De : Derek Cianfrance [États-Unis]

Durée : 2h20.

Ryan Gosling, le nouvel Edward Norton, me donne à la fois des boutons et envie de pousser un cri à la Whitehouse. Vous voilà prévenus. Cianfrance doit penser comme moi, vu qu'il s'en débarrasse assez rapidement. Enfin : débarrasser, façon de parler. Comme si on pouvait tuer le père. Est-ce qu'on avait besoin d'aller aussi loin pour en venir à cette conclusion ? Non. Est-ce qu'il y a quelque chose à sauver dans ce film ? Oui : la photo qui revient à la fin, sous les pins. Souvenez-vous, quand Ryan dit : je veux qu'on voie tout, qu'on sente bien l'atmosphère.
Film d'ambiance.

mardi 15 octobre 2013

fooding

DE L'ART OU DU COCHON


Adresse : 55 avenue Marie de Montpellier à Montpellier.

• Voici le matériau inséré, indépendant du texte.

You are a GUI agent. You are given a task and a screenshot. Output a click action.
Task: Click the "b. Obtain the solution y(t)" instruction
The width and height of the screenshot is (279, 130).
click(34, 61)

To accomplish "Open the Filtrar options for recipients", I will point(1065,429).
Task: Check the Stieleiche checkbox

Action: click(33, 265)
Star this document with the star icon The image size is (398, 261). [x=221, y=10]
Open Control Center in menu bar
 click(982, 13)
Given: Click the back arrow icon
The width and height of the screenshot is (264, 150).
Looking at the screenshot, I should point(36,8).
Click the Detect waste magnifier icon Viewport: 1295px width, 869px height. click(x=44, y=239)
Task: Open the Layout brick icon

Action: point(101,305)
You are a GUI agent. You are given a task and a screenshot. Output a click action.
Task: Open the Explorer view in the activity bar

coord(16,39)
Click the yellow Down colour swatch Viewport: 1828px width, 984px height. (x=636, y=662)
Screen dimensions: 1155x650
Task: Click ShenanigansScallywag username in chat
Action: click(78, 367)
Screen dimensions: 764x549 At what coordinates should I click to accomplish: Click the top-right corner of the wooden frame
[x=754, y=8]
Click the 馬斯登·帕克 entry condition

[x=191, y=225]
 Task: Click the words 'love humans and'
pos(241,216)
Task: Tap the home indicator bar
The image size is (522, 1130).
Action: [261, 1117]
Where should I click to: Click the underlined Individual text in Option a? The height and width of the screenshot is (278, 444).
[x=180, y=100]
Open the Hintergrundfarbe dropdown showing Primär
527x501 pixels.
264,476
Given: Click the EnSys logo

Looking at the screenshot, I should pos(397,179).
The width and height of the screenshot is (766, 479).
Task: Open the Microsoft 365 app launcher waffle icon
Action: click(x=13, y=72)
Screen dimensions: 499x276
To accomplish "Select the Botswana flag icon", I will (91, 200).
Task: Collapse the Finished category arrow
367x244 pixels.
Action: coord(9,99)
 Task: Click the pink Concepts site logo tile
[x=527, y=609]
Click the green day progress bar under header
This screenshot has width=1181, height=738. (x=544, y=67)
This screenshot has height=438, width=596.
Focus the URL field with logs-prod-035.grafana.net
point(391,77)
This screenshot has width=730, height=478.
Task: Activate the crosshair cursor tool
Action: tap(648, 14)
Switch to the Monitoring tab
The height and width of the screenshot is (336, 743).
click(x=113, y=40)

Réservation : 04.67.68.51.27.


Cave à vins et restaurant.

LE restaurant que je conseille à ceux qui rêvent de déguster une bonne viande grillée en amoureux. Qui l'eût cru : un restaurant situé sur le fameux "rond-point des drapeaux", celui dont tous les montpelliérains se souviennent pour y avoir passé au moins 30 bonnes minutes coincé dans un embouteillage monstre, et au premier étage d'une cave à vins branchouille dont les baies vitrées montent jusqu'au plafond. Là-haut : une quinzaine de places qui donnent sur l'extérieur et surtout sur les cuisines du restaurant. Leur carte est variée dirons-nous : de 20 à 100€ selon la viande choisie où lapin = fauché et Black Angus ou Wagyu = Crésus. Nous optons donc pour du bœuf d'Aubrac et du chevreau. Nos voisins pour une côte de bœuf à partager. Le chef grilladin leur fait signe depuis sa planche arlequine, histoire de ne pas louper le meilleur moment du film. Sur le balcon, des mignardises abandonnées attendent les commandes desserts qui ne viendront pas. Pour le vin : optez pour du rouge. Vous pourrez ainsi descendre choisir votre cru puis le présenter au serveur-sommelier qui s'occupera du reste. Une grillade, du pinard : succès garanti.
Bonne franquette, sauf le prix.






mercredi 9 octobre 2013

kinéma

LA CHASSE [2012]

De : Thomas Vinterberg [Danemark]

Durée : 1H55.

Je serai brève : regarde bien l'affiche. Concentre-toi. Voilà, tout est dit. Est-ce que ce connard a touché à la petite ? Et pourquoi est-ce qu'il ne dit rien ? Gare à toi : La Chasse n'est pas un téléfilm sur un fait divers. Demande-toi pourquoi il a choisi ce plan ? Parce que le spectateur fait partie de ceux qui se demandent, qui doutent. Je te raconte pas le malaise : jusqu'à la dernière seconde, à se demander si Mads est le Bien ou bien est le Mal. S'il fait bien de ne rien faire. S'il n'a rien fait. Et quand bien même : le mal est fait. Voilà tout.